Indeed, any emergency Covid relief funding would require Republican support. That’s been in short supply, especially when it comes to propping up the economy. The economic uptick and its attendant inflation have armed Republicans with arguments against more cash infusions, says Rep. Don Beyer (D-Va.), the chair of Congress’ chief economic policy committee. The bill to replenish the restaurant fund has six Republican co-sponsors — something, but not enough to guarantee its passage. “It’s going to be a very difficult political case to be made,” Beyer explains. “Republicans are pushing hard on the inflation impact, and Democrats are worried about feeding that.”
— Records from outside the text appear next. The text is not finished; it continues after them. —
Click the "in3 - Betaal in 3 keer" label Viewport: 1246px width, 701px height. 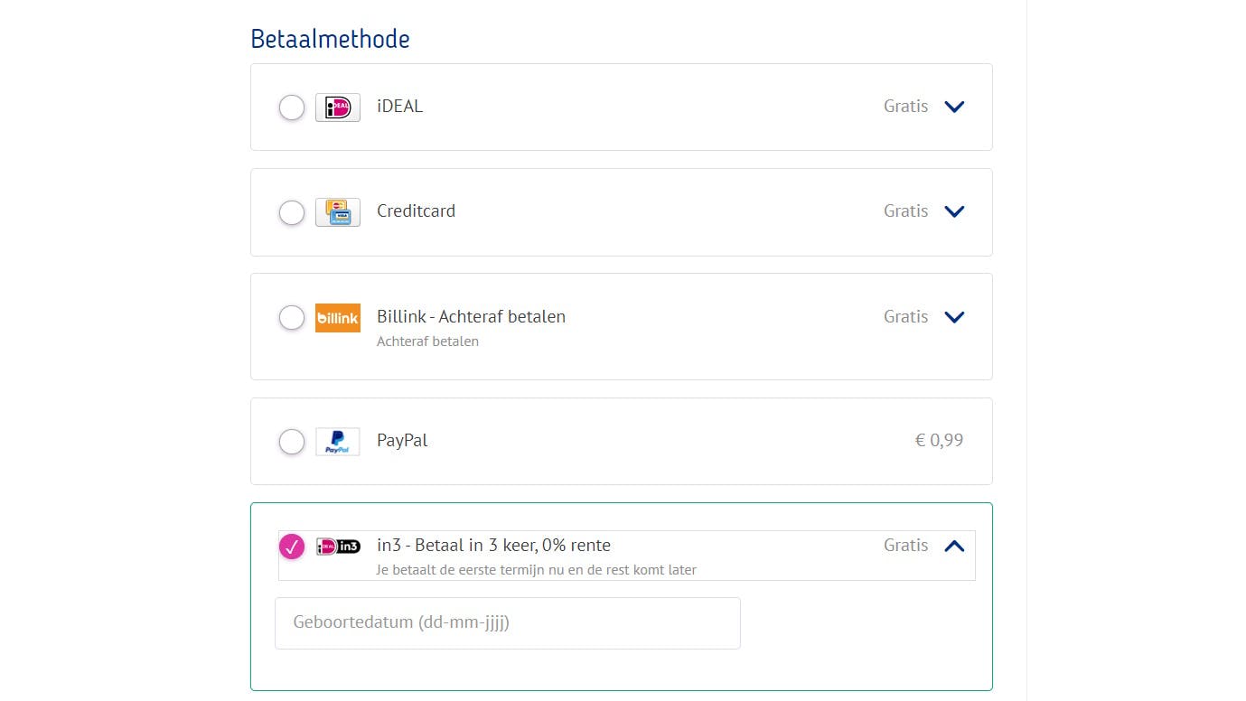[493, 545]
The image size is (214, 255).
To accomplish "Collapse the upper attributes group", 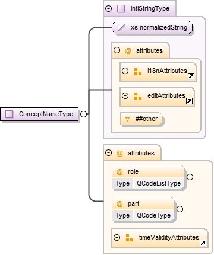I will (x=117, y=50).
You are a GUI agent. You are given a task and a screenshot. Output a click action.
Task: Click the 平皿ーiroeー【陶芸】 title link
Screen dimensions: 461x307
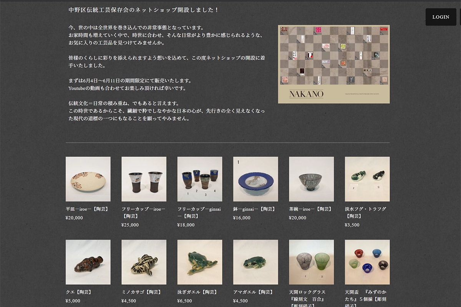[87, 209]
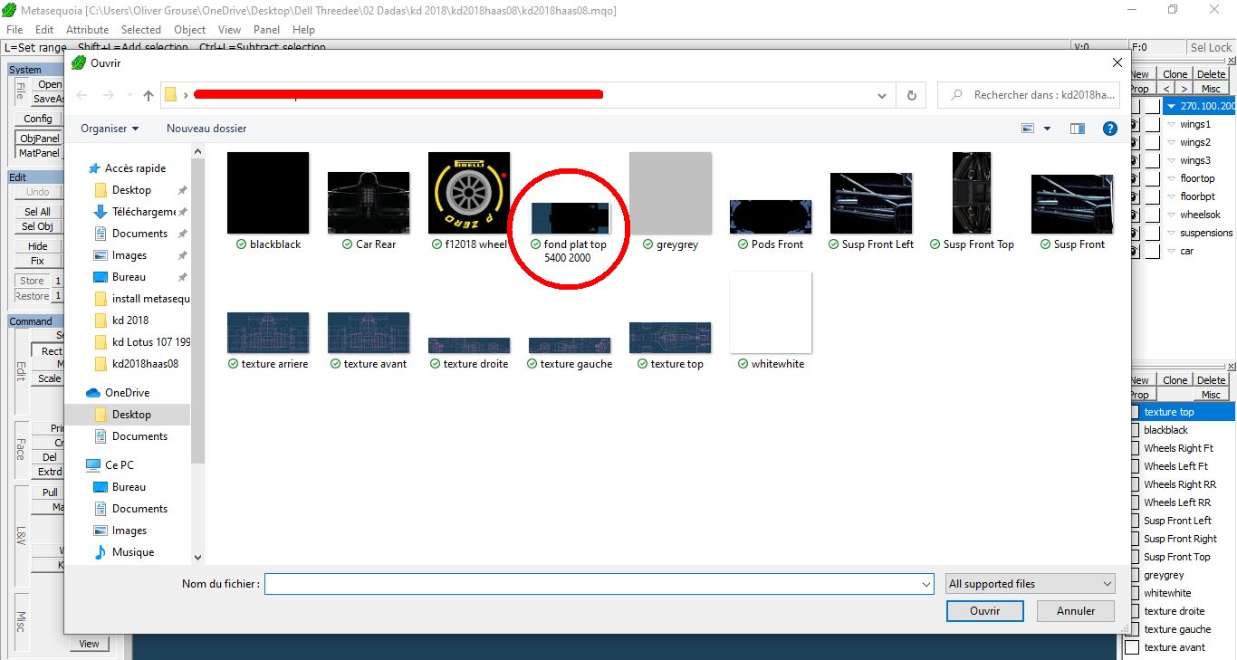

And the White House has the rest of its legislative agenda to consider. The $40 billion fund that restaurant owners seek, for example, could cover nearly five years’ worth of free community college, a top White House priority that First Lady Jill Biden revealed was off the table on Monday. Democrats are still reeling from the December demise of the Build Back Better Act, its sweeping $1.75 trillion domestic spending bill. Whatever priorities end up with a second life will need the support of Sen. Joe Manchin (D-W.V.), a deficit hawk who’s keen on every program being paid for by taxes or other savings. A $40 billion restaurant relief fund does not meet that criteria.
As what’s politically possible comes into focus, the White House, for now, can only really give the ailing industries its empathy. During the White House’s meeting with the restaurant-industry advocates, Sperling told the group the Biden administration really did support their dreams and their jobs. “I hope to see that come to fruition,” one industry representative replied.